While the £290m fine slapped on Barclays has helped to distract from the computer meltdown at RBS, which prevented up to 13m customers accessing their accounts for up to a month, Stephen Hester, RBS's chief executive, said the rate-rigging scandal was bad for the entire industry.
"RBS is one of the banks tied up in Libor. We'll have our day in that particular spotlight as well," Hester said in an interview with the Guardian. He did not know the size of the RBS fine but said that the investigation by the Financial Services Authority was "in process".
Hester is preparing to represent first-half figures – showing another loss – on Friday, when the bank's exposure to interest rate swap mis-selling will also be a focus. RBS is said to have paid £25m to just one businessman who was mis-sold products intended to protect against interest rate rises.
On Sunday, HSBC will publish profits for the first half of the year, ahead of a yet be disclosed multimillion-pound penalty for money laundering and other offences through its US arm.
Hester said: "Even though when all the Libor [fines] are out most of it is going to be around the wrongdoings of a handful of people at a number of banks. Those wrongdoings taint a whole industry beyond the handful of people and that makes it a huge problem."
The chief executive has already waived his bonus for 2012 following the furore surrounding the £1m he was to be handed for 2011 before the political outcry forced him to hand it back. The reaction to the bonus in January "caught everyone on the hop", he said.
"Let's set aside if it was fair or not, in this case I thought we ... had fallen down on the job."
He declined to express any sympathy for Bob Diamond, the boss of Barclays who was forced out by regulators in the wake of the Libor scandal. "Everyone has to live with the prospect of professional mortality. Chief executive jobs bring with them job insecurity ... I've always accepted that part of it is that I will not exit in a way and timing of my choice."
Hester admitted the bailed-out bank might have been able to avoid its computer crisis if more had been spent on upgrading existing systems rather than on developing new systems.

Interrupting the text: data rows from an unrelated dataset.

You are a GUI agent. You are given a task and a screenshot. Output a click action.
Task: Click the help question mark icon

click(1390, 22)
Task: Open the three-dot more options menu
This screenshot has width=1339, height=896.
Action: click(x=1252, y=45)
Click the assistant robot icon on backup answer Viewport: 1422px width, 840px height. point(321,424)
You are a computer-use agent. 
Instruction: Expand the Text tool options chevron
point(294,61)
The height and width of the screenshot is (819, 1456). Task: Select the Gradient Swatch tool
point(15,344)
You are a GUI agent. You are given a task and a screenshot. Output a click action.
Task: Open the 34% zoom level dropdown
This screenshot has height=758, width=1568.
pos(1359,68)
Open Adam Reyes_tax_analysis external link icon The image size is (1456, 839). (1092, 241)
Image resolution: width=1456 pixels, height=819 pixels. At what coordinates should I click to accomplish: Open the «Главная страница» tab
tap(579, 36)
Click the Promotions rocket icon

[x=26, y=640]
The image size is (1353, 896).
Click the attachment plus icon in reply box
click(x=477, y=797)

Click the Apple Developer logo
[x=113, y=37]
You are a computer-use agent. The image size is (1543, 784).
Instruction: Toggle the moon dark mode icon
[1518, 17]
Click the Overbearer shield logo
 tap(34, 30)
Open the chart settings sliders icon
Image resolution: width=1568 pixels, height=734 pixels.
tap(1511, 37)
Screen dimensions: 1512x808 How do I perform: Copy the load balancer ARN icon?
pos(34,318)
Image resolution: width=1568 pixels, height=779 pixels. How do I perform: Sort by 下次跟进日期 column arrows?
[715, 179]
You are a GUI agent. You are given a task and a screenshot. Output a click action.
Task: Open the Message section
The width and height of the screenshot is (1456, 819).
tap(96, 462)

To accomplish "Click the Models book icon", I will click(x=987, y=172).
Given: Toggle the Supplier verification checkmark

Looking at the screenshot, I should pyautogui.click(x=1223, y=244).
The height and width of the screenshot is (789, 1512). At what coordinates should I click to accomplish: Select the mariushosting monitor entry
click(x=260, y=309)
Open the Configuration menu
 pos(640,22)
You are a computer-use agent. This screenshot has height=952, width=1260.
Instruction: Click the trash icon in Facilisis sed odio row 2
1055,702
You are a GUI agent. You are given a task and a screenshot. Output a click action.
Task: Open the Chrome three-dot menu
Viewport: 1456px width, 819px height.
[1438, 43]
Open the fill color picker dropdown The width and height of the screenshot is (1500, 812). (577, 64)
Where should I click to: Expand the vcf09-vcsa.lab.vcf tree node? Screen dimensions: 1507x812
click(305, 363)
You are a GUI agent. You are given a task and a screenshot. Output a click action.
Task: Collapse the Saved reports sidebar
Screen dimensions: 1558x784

He wants the bank to focus on "putting customers first", which is hard to accept perhaps for those at RBS, NatWest and Ulster caught up in the computer meltdown, some of whom incurred problems again last week.
"An element of banks became detached from society around it, an element was for traders making money for themselves or the banks, and customers [were] the means of making money. We have to be sure that banks do it the other way around."
He added: "RBS has seen a big mushrooming in spending on technology. With hindsight maybe a bit more of that increase in spend should have been in the core taken-for-granted systems that work every day. Some of our focus was on the new things people want," Hester said.
He is reluctant to pre-judge an ongoing investigation, but stresses that any warnings about impending computer disaster had not reached board level.
Hester has 18 months left to go of his "clean up" operation of a bank that made record £24bn losses in 2008, after which many banking sources believe he will leave RBS.
The clean up will move a step closer to completion later this year when he expects the bank to exit the asset protection scheme, set up to insure some £300bn of the bank's most toxic assets.
But, even then, any attempts to sell off some 90bn shares will take time. "The process of the taxpayer getting its money is going to be longer and slower than we hoped in the past because the economy is recovering slower and the regulatory picture has changed. But I believe it will happen ... even if it is a lot more slower than we thought."
Despite all the talk earlier in the year that Qatar was being lined up to step in to invest in RBS, Hester said the bank was inextricably linked to the economy, which will need to grow before the shares start to rise.
Taxpayers are currently losing more than half the £45bn invested in the shares during the bailout although Hester has indicated that the first sale of the shares could take place at a loss.